Seeing = detecting photons that happen to interact with your retina.

You can't see photons when they are just travelling nearby. Take lasers for example. When someone is using laser pointer, the only reason you see the beam is that photons collide with dust and air particles and therefore their direction is changed. For example into your eye. Otherwise you wouldn't see anything.

It isn't possible for two people to see the same photon.


In theory, in the most perversely contrieved case, and if you are willing to cheat a bit, it would be possible. In any half-reasonable, realistic setting, the answer is a clear, definite "No". Indeed, people cannot even see single photons at all (contrary to urban myths).

How does seeing a photon work? The photon has to hit your eye, specifically one of the billion rhodopsin molecules in one of the several-million retinal cells, then something-something, and then a nerve impulse maybe, if some conditions hold goes through the roughly-one-million ganglion network in the retina, and maybe makes it to the brain. Maybe. And maybe the visual cortex makes something of it.
The "maybe" part and the fact that a single cell has billions of G-proteins going active and inactive every second, and that there's a continuous flow of cGMP up and down is the reason why you cannot really see a single photon. That just isn't reasonably possible, if anything it's placebo effect or mere suggestion.

So what's that something-something mentioned previously? The photon flips the cis-bond at position 11 in retinal to trans. Which, well, takes energy, and absorbs the photon. This triggers a typical G-protein cascade, with alpha subunit going off and blah blah, resulting in production of cGMP at the end. If the cGMP concentration goes above some threshold, and if the cell isn't currently refractive, then the cell fires an AP. That's a big "maybe". Then comes something-something ganglion cells, which is the other big "maybe" part above.

The photon is "gone" after that. No second person could possibly see it.

Now of course, no absorption is perfect, there's an absorption maximum for each type of rhodopsin, and even at that it isn't 100%. Outside the maximum, the absorption is far from 100%. Which means that the photon is emitted again, and it could, in theory, in the most improbable case, hit another person's eye, why not. But of course we have to cheat a bit here because it strictly isn't the same photon.
Unless we are willing to cheat, the answer must therefore be "not possible".


Candles do not give off single photons. Preparing light sources that can emit single photons is tricky.

The photon contains "one photon" (some small quantity of electronvolts) of energy. The energy in a photon is directly propotional to its frequency, so two photons of the same "color" have the same energy. The process of absorbing a photon transduces "one photon" of energy from the electromagnetic field to the detector. Consequently, if either human detects the photon, there is no energy left to be detected by the other human.

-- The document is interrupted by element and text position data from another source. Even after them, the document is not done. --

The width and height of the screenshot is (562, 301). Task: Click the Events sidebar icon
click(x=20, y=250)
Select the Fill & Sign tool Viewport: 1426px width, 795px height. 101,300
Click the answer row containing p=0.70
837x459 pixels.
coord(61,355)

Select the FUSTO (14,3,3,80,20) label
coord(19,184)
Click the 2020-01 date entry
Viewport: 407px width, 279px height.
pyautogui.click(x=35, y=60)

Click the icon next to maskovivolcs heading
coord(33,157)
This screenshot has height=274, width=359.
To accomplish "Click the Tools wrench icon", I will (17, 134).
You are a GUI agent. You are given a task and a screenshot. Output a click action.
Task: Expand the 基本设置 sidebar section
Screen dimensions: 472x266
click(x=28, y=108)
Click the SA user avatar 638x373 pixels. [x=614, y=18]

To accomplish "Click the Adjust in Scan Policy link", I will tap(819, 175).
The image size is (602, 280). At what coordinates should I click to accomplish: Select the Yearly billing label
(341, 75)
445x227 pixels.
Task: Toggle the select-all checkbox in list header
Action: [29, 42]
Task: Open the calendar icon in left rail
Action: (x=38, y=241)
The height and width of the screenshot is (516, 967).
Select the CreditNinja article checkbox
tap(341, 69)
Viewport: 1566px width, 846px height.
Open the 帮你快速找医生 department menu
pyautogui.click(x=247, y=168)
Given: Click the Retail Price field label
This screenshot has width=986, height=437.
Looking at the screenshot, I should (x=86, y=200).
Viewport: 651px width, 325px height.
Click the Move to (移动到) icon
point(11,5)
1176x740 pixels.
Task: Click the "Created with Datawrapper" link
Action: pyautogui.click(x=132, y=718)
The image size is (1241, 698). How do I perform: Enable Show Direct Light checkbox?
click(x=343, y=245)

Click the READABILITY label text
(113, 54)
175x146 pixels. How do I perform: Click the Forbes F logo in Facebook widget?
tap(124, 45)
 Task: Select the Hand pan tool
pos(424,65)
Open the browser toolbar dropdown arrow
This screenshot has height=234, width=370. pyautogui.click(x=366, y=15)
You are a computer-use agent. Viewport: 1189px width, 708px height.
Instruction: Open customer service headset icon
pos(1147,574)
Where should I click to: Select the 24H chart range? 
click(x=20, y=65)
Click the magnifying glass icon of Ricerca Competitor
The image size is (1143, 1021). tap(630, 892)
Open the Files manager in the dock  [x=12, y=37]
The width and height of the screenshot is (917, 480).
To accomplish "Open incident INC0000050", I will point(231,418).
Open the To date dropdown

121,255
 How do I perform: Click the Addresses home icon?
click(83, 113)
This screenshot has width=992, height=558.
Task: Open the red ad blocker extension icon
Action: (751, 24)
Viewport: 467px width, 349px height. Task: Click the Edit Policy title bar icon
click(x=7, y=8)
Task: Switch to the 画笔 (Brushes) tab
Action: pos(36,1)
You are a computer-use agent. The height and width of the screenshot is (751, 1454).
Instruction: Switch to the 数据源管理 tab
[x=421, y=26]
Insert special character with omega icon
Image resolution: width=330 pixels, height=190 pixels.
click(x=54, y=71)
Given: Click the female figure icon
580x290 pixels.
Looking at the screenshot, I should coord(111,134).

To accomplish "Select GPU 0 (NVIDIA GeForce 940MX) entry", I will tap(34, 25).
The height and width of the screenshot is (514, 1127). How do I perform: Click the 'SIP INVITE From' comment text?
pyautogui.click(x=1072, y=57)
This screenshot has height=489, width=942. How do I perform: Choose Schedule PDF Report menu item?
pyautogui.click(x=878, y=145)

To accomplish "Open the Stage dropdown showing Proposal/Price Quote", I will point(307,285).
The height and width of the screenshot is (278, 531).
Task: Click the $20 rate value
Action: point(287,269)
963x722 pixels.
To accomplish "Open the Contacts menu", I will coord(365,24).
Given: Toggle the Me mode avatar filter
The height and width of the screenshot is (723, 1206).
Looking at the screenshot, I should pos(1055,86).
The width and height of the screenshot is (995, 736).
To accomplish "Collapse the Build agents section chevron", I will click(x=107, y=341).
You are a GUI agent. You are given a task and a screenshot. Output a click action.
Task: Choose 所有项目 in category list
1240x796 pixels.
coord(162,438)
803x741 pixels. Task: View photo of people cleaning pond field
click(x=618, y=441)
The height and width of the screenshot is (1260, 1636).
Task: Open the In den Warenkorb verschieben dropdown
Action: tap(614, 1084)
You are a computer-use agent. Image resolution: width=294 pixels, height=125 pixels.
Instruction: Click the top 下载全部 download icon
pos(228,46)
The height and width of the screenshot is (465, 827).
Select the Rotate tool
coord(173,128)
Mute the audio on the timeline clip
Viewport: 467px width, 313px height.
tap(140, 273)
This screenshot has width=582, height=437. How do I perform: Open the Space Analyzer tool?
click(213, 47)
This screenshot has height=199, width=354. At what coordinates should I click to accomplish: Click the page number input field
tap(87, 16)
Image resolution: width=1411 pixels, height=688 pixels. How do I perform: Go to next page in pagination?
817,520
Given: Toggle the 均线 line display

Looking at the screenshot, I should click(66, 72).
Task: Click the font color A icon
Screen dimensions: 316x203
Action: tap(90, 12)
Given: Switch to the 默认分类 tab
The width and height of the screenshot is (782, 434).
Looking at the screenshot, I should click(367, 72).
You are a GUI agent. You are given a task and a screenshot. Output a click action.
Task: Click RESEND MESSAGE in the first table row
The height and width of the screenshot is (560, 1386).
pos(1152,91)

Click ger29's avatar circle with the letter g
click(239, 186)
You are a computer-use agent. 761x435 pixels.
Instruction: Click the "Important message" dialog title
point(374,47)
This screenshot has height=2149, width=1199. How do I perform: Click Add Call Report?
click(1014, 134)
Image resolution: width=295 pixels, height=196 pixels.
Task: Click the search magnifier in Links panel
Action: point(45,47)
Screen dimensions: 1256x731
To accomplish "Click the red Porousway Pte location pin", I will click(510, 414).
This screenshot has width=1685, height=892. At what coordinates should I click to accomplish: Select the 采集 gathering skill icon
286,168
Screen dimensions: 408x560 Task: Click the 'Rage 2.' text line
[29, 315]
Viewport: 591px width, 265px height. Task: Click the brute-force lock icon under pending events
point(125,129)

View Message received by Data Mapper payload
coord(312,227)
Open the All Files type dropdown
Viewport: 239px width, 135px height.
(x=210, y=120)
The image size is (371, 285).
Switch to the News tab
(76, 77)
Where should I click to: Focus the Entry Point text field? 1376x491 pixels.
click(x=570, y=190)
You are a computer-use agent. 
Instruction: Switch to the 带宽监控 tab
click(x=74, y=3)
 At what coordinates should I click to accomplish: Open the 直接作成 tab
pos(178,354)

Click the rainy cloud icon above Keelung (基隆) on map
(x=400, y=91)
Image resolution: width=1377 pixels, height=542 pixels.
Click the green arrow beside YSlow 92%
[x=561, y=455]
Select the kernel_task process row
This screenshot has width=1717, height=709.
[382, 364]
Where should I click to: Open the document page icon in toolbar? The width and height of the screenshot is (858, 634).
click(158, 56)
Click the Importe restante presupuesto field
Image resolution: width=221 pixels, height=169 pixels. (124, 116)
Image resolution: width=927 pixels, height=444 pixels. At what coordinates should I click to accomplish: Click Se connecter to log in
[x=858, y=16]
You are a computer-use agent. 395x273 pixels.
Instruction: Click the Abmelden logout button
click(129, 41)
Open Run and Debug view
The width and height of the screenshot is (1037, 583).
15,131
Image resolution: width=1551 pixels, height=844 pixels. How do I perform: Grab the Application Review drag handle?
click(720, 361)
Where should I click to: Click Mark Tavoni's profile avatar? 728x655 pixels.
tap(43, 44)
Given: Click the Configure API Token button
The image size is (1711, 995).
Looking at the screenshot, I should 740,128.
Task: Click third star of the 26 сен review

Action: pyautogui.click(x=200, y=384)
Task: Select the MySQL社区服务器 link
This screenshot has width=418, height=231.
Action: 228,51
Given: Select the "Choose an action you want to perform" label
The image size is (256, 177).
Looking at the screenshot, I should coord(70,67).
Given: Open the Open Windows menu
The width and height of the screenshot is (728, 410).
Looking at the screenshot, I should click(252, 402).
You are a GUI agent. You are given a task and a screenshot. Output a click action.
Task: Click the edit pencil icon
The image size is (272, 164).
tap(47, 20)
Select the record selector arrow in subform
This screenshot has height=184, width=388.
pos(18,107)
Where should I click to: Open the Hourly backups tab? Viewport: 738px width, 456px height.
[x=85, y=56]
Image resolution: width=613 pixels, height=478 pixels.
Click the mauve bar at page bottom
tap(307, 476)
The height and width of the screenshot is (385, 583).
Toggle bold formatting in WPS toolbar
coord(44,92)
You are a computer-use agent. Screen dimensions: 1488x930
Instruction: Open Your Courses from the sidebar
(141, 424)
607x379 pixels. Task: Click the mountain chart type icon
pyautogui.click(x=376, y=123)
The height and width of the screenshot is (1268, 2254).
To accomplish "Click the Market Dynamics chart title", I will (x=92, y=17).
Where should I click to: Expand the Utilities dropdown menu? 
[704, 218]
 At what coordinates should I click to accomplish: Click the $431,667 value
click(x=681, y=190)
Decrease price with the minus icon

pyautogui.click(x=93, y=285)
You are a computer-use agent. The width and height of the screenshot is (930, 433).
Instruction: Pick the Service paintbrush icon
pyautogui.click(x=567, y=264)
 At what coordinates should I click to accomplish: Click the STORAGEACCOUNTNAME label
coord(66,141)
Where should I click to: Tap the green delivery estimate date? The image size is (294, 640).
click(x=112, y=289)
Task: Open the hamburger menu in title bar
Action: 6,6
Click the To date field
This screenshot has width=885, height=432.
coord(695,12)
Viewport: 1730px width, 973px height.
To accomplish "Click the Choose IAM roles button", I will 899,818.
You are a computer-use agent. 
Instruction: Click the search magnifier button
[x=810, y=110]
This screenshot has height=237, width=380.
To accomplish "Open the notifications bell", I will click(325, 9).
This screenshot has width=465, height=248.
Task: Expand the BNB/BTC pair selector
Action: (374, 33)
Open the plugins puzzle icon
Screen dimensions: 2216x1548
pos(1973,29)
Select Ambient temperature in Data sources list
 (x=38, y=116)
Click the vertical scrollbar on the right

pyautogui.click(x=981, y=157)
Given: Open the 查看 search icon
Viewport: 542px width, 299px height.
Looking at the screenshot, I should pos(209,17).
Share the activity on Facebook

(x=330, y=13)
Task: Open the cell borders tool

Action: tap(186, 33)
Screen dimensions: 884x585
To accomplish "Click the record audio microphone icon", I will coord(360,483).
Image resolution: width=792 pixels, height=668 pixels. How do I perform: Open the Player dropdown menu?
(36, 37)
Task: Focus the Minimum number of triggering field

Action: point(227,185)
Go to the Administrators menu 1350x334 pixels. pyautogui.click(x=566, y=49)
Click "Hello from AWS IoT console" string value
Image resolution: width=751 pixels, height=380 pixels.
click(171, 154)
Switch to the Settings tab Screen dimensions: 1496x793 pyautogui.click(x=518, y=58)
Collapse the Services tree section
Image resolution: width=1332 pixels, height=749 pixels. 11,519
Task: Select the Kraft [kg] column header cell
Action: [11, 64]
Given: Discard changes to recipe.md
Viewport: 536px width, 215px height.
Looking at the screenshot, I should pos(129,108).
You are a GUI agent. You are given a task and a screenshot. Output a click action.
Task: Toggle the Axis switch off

In "Direct detection of a single photon by humans", J.N. Tinsley et al. directly measure the event of conscious detection of single photons. Subjects in that experiment

  • did (barely) better than chance (51.6% (p=0.0545)) correctly identifying photon present and photon absent events) when observer confidence in event was excluded and
  • did better than chance (60.0% (p=0.001)) when confidence was included.

Interestingly, "the probability of correctly reporting a single photon is highly enhanced by the presence of an earlier photon within ∼5 s time interval. Averaging across all trials that had a preceding detection within a 10-s time window, the probability of correct response was found to be 0.56±0.03 (P=0.02)."

Of course, not every photon that strikes the retina is transduced. "Based on the efficiency of the signal arm and the visual system, we estimate that in ∼6% of all post-selected events an actual light-induced signal was generated ..." So we expect to see improvements over random chance in the neighborhood of 6%, and all numbers reported above are in that neighborhood.